Was für ein Märchen! Was für eine Magie! Was für ein seltsamer Zauber! Was für eine aufregende Poesie! Was für eine einzigartige visuelle Phantasie! Was für eine herrlich-urige, originelle Animationsumsetzung! Was für ein wunder-wunderschöner Einfallsreichtum! Was für unglaublich tolle Gedanken! Was für eine faszinierende, spannende neue Animationswelt! Was für ein grandioses Film-Erlebnis!!! In dem Kindsein zunächst keineswegs „Freude“ bedeutet/vermittelt, ganz im Gegenteil. Man mußte umziehen, die fremde Umgebung, ohne die bisherigen „dicken“ Freunde/Innen, die „nervenden“ neuen Leute in der Nachbarschaft, die gestreßten Eltern, die weder Zeit noch Lust haben, sich „richtig“ um die Belange ihrer cleveren Tochter zu kümmern. Also schafft/verschafft sich diese eine vermeintlich viel, viel schönere und bessere „neue Welt“. Eine scheinbar ganz und gar HEIILE Welt. Wo sich alles nur UM SIE und ihre Bedürfnisse dreht.

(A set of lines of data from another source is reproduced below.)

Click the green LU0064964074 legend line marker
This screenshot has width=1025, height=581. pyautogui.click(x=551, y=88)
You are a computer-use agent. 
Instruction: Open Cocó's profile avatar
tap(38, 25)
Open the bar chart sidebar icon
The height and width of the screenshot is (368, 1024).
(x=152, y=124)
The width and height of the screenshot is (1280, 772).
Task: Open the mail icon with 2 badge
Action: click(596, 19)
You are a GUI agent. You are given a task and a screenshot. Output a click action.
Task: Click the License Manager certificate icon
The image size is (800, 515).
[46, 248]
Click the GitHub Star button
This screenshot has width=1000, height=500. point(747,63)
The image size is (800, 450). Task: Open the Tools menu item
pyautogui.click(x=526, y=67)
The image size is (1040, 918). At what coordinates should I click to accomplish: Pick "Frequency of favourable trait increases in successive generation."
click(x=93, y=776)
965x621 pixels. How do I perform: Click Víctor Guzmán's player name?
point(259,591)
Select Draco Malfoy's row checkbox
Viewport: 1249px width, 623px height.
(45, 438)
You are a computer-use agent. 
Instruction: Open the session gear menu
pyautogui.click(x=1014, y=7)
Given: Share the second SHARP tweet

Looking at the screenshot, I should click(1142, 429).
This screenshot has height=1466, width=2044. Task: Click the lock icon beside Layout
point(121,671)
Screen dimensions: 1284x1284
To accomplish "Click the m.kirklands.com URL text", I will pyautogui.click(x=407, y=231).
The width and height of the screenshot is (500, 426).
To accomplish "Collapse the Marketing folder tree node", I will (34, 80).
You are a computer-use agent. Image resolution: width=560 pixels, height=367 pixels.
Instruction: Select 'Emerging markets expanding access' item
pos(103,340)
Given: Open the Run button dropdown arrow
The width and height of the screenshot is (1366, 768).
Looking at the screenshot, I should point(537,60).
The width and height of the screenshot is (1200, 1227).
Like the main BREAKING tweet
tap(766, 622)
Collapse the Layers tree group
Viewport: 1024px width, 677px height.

Doch natürlich besitzt gerade „dieser private Kosmos“ schlimme blendende Haken. Weil, wie bei „Alice im Wunderland“, Schönes und Schreckliches so nah beieinanderliegen.
In diesem „Film für mutige Mädchen“, wie der Verleih seinen Schatz nennt, darf sich die Phantasie um das schmerzhafte Erwachsen-Werden eines „flotten Kindes“ grenzenlos-üppig austoben. Nochmal: Die animierte Visualität und die Einfälle sind hier unglaublich, und der Spannungsspaß ist ausufernd wie enorm. Ein faszinierendes neues Spektakel von Henry Selick; mit herrlich-skurrilen Geschöpfen und auch einer stimmigen, stimmungsvollen Sound-Kulisse von BRUNO COULAIS, dessen Soundtrack zum französischen Meisterwerk „Die Kinder des Monsieur Mathieu“ (2005) unvergessen ist. Die FSK hat den Film ab 6 Jahren freigegeben, und die Bewertungsstelle hat ihn mit dem Prädikat „besonders wertvoll“ versehen. „Coraline“ ist ein faszinierendes modernes „Grimm“-Märchen, aufregend balancierend zwischen Schauer und Schönem, zwischen Grusel und Happy, als unsentimentales Plädoyer für eine lieber „unfertige“ als „täuschende“ eigene Realwelt. Keine Frage, „Coraline“ wird unweigerlich ein Animations-KLASSIKER!!!!! (= 5 PÖNIs).